The government–industry group, established through an Aviation Rulemaking Committee, will be formally established this fall and will meet for six months. It will include representatives from the mobile technology and aviation manufacturing industries, pilot and flight attendant groups, airlines, and passenger associations.

As the first step in gathering information for the working group, the FAA is seeking public input on the agency’s current PED policies, guidance and procedures for operators. The Request for Comments, which will appear in the Federal Register on August 28th, is part of a data-driven agency initiative to review the methods and criteria operators use to permit PEDs during flights.
The FAA is seeking comments in the following areas:

  • Operational, safety and security challenges associated with expanding PED use.
  • Data sharing between aircraft operators and manufacturers to facilitate authorization of PED use.
  • Necessity of new certification regulations requiring new aircraft designs to tolerate PED emissions.
  • Information-sharing for manufacturers who already have proven PED and aircraft system compatibility to provide information to operators for new and modified aircraft.
  • Development of consumer electronics industry standards for aircraft-friendly PEDs, or aircraft-compatible modes of operation.
  • Required publication of aircraft operators’ PED policies.
  • Restriction of PED use during takeoff, approach, landing and abnormal conditions to avoid distracting passengers during safety briefings and prevent possible injury to passengers.
  • Development of standards for systems that actively detect potentially hazardous PED emissions.
  • Technical challenges associated with further PED usage, and support from PED manufacturers to commercial aircraft operators.

The request for comments will go on display later this week at the Federal Register.
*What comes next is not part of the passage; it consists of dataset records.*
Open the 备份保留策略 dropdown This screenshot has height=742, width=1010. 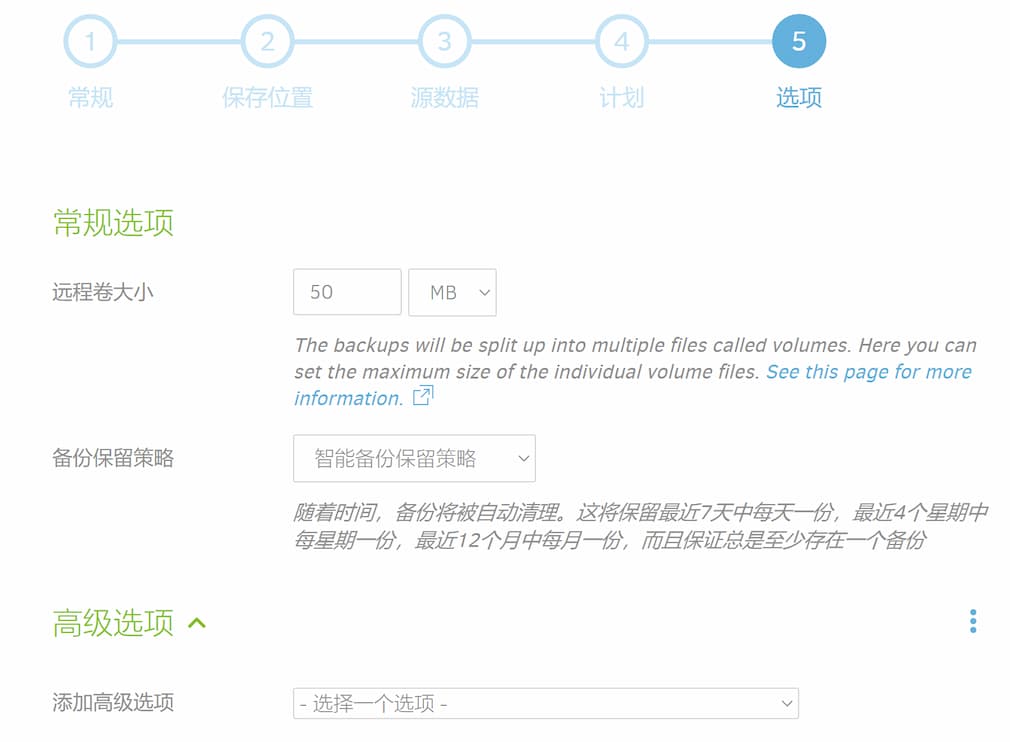point(413,458)
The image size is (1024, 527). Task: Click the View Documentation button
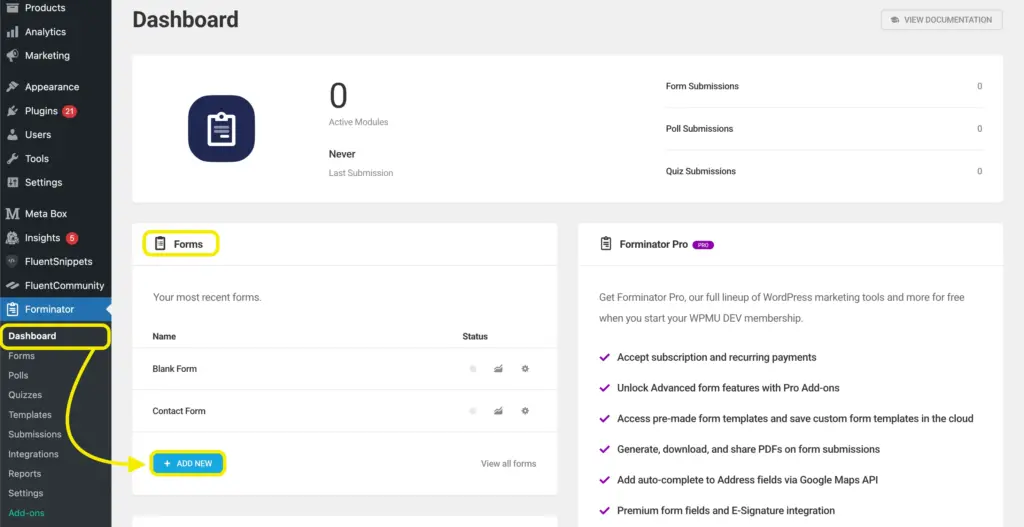pos(941,20)
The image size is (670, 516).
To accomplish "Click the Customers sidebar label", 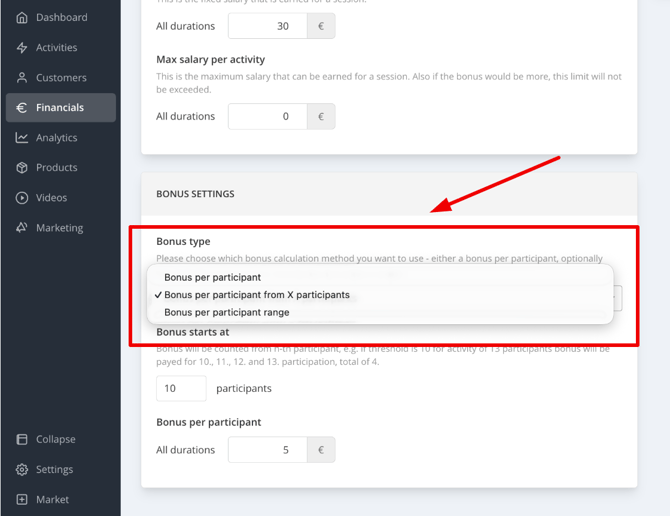I will tap(61, 78).
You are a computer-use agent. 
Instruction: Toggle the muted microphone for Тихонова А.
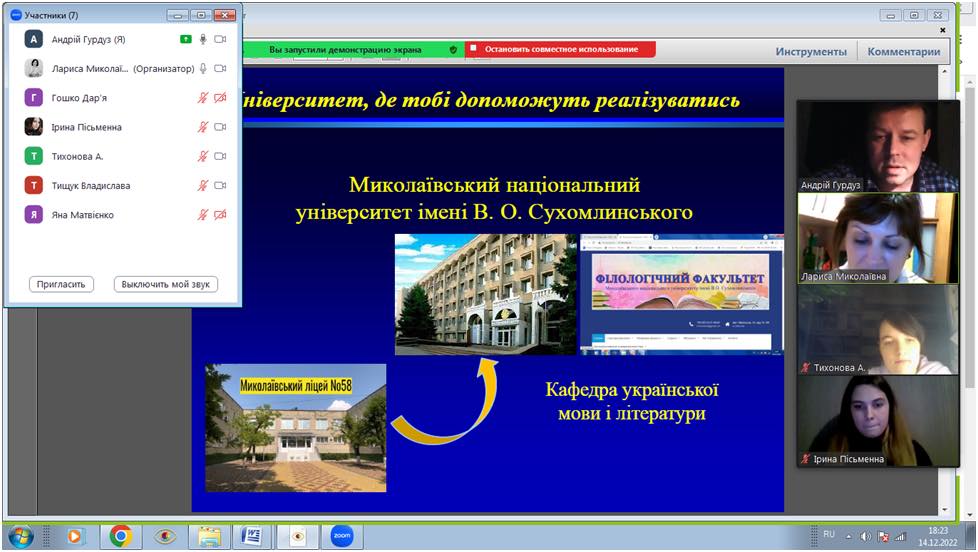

Comments can be filed up to 60 days after the Federal Register publish date. View the document at: http://www.faa.gov/news/updates/media/PED_RFC_8-27-2012.pdf

  • http://astro.dur.ac.uk/~gelbord/ Jonathan_G

    …not to be confused with Performance Enhancing Drugs! (Mekly Cabrera: “Honest, sir, I thought I was just getting a new Kindle.”)

  • James Penrose

    Basically, they already know the stuff is fairly safe. Who hasn’t seen one or more people pretend to turn off their toys when the attendant walks by only to go right back to whatever as soon as he or she is out of sight.

    What worries me is that some bureaucrat will play the “security” card. “We need to prevent terrorists from communicating with each other on-board” will be trotted out sooner or later.

  • Flipper

    I thought this was pretty simple… Flight Attendants already say, “…anything with an on/off switch…”. Because most cell phones, tablets, whatever, have on off BUTTONS, or on/off touch-screen controls, they’re already permitted.

    While that might be hair-splitting, what’s being said is a legal statement, and legalese is the very DEFINITION of hair-splitting. Doing “the right thing” or “using common sense” has no place in our modern legal framework.

  • Anonymous

    You are not splitting hairs, you are ignoring engineering nomenclature. The category of switches includes many different types of switches including buttons, sliders, proximity, and so on. So currently, whether a device’s power is switched by button, rotary device, slide, or touch screen, it had better be turned OFF.
    Or did I misunderstand your claim?